(Problem statement)
Exact wording is required: transcribe all the entries and leave the images out.

Dataset content section start

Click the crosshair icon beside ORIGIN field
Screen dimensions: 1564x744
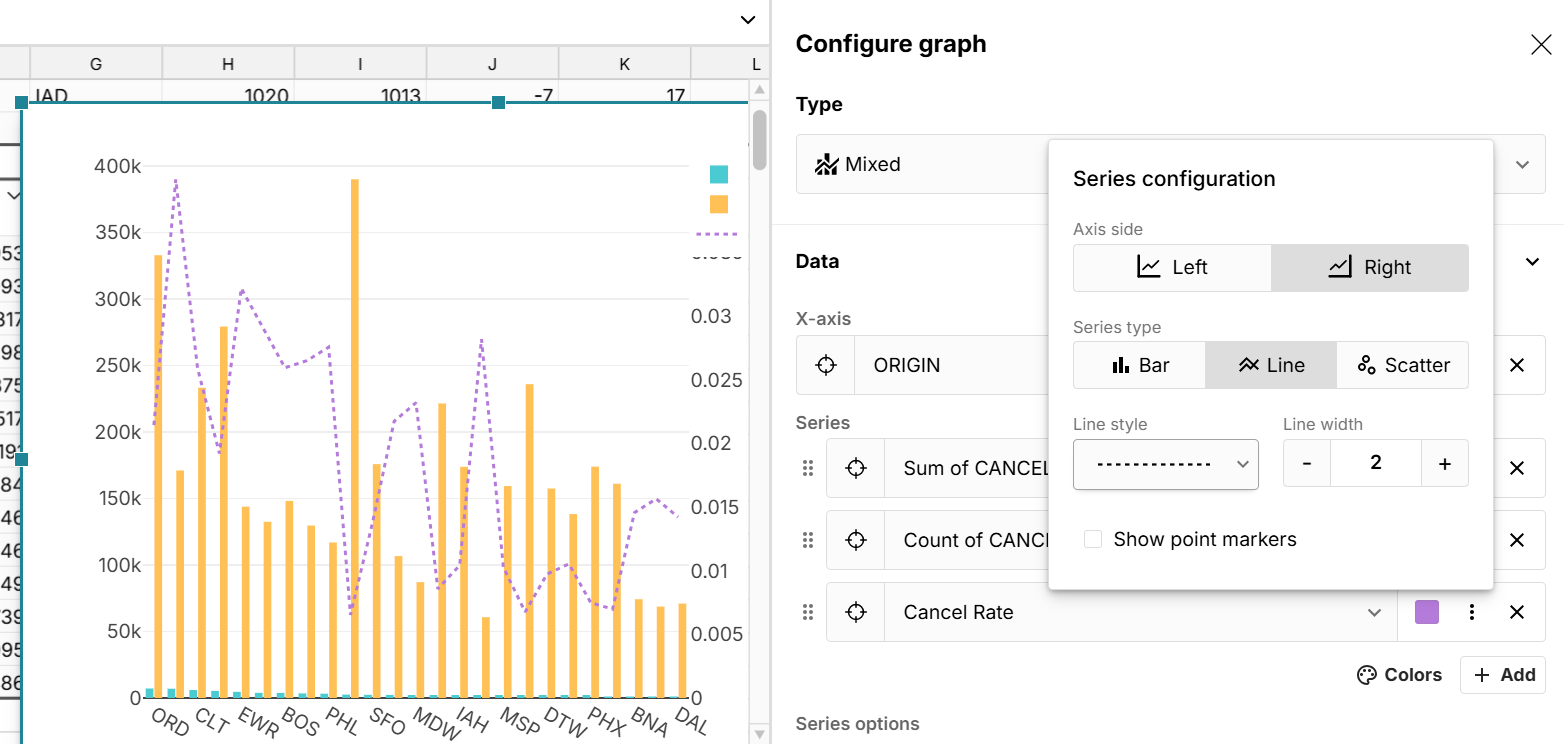(825, 365)
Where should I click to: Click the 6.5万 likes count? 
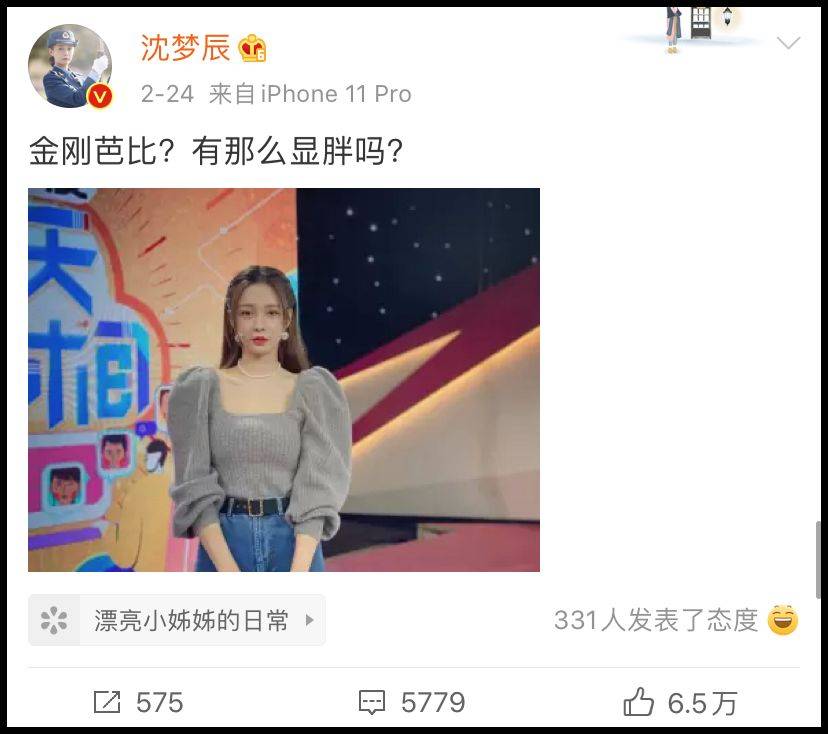click(702, 703)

Dataset content section end

(Written reply)
Click the crosshair icon beside ORIGIN field
Screen dimensions: 1564x744
(825, 365)
Where should I click to: Click the 6.5万 likes count? 
click(702, 703)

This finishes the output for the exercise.